Required work:
Rewrite every line of the listing below, changing each instance of "Identify the location of" to "Determine the position of" and leaving all other text unchanged.
★ ★ ★
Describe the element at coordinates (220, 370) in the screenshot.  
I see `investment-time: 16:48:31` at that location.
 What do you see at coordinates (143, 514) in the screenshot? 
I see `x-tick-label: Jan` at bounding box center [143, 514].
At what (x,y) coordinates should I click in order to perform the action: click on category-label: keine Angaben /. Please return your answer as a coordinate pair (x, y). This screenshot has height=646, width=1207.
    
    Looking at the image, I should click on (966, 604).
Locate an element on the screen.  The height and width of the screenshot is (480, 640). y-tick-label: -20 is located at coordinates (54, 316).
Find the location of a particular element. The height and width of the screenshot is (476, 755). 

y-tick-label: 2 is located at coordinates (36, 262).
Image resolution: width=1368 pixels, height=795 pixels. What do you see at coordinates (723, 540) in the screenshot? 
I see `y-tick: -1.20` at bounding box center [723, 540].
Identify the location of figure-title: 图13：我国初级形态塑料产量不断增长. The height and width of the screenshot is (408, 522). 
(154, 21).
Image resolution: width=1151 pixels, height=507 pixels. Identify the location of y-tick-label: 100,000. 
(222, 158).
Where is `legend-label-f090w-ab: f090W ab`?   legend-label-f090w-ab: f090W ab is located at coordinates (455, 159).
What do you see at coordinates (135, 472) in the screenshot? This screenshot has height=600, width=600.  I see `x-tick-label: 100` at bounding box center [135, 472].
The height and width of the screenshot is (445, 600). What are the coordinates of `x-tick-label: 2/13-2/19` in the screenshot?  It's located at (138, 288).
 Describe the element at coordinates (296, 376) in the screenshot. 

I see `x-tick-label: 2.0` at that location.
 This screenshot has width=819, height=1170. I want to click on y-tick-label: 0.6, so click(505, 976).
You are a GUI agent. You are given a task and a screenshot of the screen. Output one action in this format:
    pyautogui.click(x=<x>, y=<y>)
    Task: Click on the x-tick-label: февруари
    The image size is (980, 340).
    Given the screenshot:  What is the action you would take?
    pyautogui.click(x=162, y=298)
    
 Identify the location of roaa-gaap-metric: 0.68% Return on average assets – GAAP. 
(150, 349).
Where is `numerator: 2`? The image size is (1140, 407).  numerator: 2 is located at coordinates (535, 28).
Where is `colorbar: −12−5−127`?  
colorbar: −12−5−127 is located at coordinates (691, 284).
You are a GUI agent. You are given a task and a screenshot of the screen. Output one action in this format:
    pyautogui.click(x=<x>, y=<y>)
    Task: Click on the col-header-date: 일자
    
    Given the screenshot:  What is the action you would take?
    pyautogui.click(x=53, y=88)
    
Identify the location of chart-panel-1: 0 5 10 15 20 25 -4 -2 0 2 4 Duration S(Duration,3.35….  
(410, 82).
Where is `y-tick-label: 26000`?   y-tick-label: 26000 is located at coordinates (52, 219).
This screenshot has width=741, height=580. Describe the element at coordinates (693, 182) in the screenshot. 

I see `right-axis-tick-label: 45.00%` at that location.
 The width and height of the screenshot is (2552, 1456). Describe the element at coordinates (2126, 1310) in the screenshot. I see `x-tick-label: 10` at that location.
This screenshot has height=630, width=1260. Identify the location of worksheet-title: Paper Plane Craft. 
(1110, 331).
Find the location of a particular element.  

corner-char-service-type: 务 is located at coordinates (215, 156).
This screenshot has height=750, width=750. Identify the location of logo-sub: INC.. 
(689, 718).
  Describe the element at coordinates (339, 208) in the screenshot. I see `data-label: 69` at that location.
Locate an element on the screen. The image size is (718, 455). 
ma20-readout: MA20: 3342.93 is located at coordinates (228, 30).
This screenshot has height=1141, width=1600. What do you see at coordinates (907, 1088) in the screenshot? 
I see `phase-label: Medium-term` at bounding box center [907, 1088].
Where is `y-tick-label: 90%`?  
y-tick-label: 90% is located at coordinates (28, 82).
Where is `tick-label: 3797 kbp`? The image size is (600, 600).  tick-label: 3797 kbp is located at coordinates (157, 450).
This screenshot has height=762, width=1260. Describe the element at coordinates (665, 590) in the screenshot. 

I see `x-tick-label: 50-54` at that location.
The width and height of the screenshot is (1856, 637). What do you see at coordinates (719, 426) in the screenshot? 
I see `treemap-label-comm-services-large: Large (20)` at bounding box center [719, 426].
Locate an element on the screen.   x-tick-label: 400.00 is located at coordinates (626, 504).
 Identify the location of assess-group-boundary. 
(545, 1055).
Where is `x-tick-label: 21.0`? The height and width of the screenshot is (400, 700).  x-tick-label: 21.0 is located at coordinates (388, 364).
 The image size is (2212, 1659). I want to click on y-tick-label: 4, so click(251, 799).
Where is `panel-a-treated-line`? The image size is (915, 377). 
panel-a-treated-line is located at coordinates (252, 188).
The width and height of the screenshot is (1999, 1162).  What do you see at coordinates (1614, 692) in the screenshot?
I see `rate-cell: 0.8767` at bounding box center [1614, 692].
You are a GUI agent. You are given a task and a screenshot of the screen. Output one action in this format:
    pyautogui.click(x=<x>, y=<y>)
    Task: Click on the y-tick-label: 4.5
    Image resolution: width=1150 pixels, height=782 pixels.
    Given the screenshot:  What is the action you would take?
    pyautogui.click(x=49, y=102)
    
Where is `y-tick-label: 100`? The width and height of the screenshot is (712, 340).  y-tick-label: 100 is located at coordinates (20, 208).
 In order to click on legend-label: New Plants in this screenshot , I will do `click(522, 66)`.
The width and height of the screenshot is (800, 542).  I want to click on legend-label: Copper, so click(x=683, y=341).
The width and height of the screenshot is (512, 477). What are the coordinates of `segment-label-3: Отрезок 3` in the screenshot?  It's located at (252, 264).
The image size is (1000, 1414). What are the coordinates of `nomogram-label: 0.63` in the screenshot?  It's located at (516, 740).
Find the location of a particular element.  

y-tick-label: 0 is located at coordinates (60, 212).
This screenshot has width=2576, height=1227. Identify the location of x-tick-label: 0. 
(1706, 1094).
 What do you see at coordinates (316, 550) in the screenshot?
★ ★ ★
Task result:
Describe the element at coordinates (220, 370) in the screenshot.  
I see `investment-time: 16:48:31` at that location.
 What do you see at coordinates (143, 514) in the screenshot? 
I see `x-tick-label: Jan` at bounding box center [143, 514].
At what (x,y) coordinates should I click in order to perform the action: click on category-label: keine Angaben /. Please return your answer as a coordinate pair (x, y). This screenshot has height=646, width=1207.
    
    Looking at the image, I should click on (966, 604).
Locate an element on the screen.  The height and width of the screenshot is (480, 640). y-tick-label: -20 is located at coordinates (54, 316).
Find the location of a particular element. The height and width of the screenshot is (476, 755). 

y-tick-label: 2 is located at coordinates (36, 262).
Image resolution: width=1368 pixels, height=795 pixels. What do you see at coordinates (723, 540) in the screenshot? 
I see `y-tick: -1.20` at bounding box center [723, 540].
Determine the position of figure-title: 图13：我国初级形态塑料产量不断增长. The height and width of the screenshot is (408, 522). 
(154, 21).
Image resolution: width=1151 pixels, height=507 pixels. Determine the position of y-tick-label: 100,000. 
(222, 158).
Where is `legend-label-f090w-ab: f090W ab`?   legend-label-f090w-ab: f090W ab is located at coordinates (455, 159).
What do you see at coordinates (135, 472) in the screenshot? This screenshot has height=600, width=600.  I see `x-tick-label: 100` at bounding box center [135, 472].
The height and width of the screenshot is (445, 600). What are the coordinates of `x-tick-label: 2/13-2/19` in the screenshot?  It's located at (138, 288).
 Describe the element at coordinates (296, 376) in the screenshot. 

I see `x-tick-label: 2.0` at that location.
 This screenshot has width=819, height=1170. I want to click on y-tick-label: 0.6, so click(505, 976).
You are a GUI agent. You are given a task and a screenshot of the screen. Output one action in this format:
    pyautogui.click(x=<x>, y=<y>)
    Task: Click on the x-tick-label: февруари
    The image size is (980, 340).
    Given the screenshot:  What is the action you would take?
    pyautogui.click(x=162, y=298)
    
 Determine the position of roaa-gaap-metric: 0.68% Return on average assets – GAAP. 
(150, 349).
Where is `numerator: 2`? The image size is (1140, 407).  numerator: 2 is located at coordinates (535, 28).
Where is `colorbar: −12−5−127`?  
colorbar: −12−5−127 is located at coordinates (691, 284).
You are a GUI agent. You are given a task and a screenshot of the screen. Output one action in this format:
    pyautogui.click(x=<x>, y=<y>)
    Task: Click on the col-header-date: 일자
    
    Given the screenshot:  What is the action you would take?
    pyautogui.click(x=53, y=88)
    
Determine the position of chart-panel-1: 0 5 10 15 20 25 -4 -2 0 2 4 Duration S(Duration,3.35….  
(410, 82).
Where is `y-tick-label: 26000`?   y-tick-label: 26000 is located at coordinates (52, 219).
This screenshot has width=741, height=580. Describe the element at coordinates (693, 182) in the screenshot. 

I see `right-axis-tick-label: 45.00%` at that location.
 The width and height of the screenshot is (2552, 1456). Describe the element at coordinates (2126, 1310) in the screenshot. I see `x-tick-label: 10` at that location.
This screenshot has height=630, width=1260. Determine the position of worksheet-title: Paper Plane Craft. 
(1110, 331).
Find the location of a particular element.  

corner-char-service-type: 务 is located at coordinates (215, 156).
This screenshot has height=750, width=750. Determine the position of logo-sub: INC.. 
(689, 718).
  Describe the element at coordinates (339, 208) in the screenshot. I see `data-label: 69` at that location.
Locate an element on the screen. The image size is (718, 455). 
ma20-readout: MA20: 3342.93 is located at coordinates (228, 30).
This screenshot has height=1141, width=1600. What do you see at coordinates (907, 1088) in the screenshot? 
I see `phase-label: Medium-term` at bounding box center [907, 1088].
Where is `y-tick-label: 90%`?  
y-tick-label: 90% is located at coordinates (28, 82).
Where is `tick-label: 3797 kbp`? The image size is (600, 600).  tick-label: 3797 kbp is located at coordinates (157, 450).
This screenshot has height=762, width=1260. Describe the element at coordinates (665, 590) in the screenshot. 

I see `x-tick-label: 50-54` at that location.
The width and height of the screenshot is (1856, 637). What do you see at coordinates (719, 426) in the screenshot? 
I see `treemap-label-comm-services-large: Large (20)` at bounding box center [719, 426].
Locate an element on the screen.   x-tick-label: 400.00 is located at coordinates (626, 504).
 Determine the position of assess-group-boundary. 
(545, 1055).
Where is `x-tick-label: 21.0`? The height and width of the screenshot is (400, 700).  x-tick-label: 21.0 is located at coordinates (388, 364).
 The image size is (2212, 1659). I want to click on y-tick-label: 4, so click(251, 799).
Where is `panel-a-treated-line`? The image size is (915, 377). 
panel-a-treated-line is located at coordinates (252, 188).
The width and height of the screenshot is (1999, 1162).  What do you see at coordinates (1614, 692) in the screenshot?
I see `rate-cell: 0.8767` at bounding box center [1614, 692].
You are a GUI agent. You are given a task and a screenshot of the screen. Output one action in this format:
    pyautogui.click(x=<x>, y=<y>)
    Task: Click on the y-tick-label: 4.5
    Image resolution: width=1150 pixels, height=782 pixels.
    Given the screenshot:  What is the action you would take?
    pyautogui.click(x=49, y=102)
    
Where is `y-tick-label: 100`? The width and height of the screenshot is (712, 340).  y-tick-label: 100 is located at coordinates (20, 208).
 In order to click on legend-label: New Plants in this screenshot , I will do `click(522, 66)`.
The width and height of the screenshot is (800, 542).  I want to click on legend-label: Copper, so click(x=683, y=341).
The width and height of the screenshot is (512, 477). What are the coordinates of `segment-label-3: Отрезок 3` in the screenshot?  It's located at (252, 264).
The image size is (1000, 1414). What are the coordinates of `nomogram-label: 0.63` in the screenshot?  It's located at (516, 740).
Find the location of a particular element.  

y-tick-label: 0 is located at coordinates (60, 212).
This screenshot has width=2576, height=1227. Determine the position of x-tick-label: 0. 
(1706, 1094).
 What do you see at coordinates (316, 550) in the screenshot?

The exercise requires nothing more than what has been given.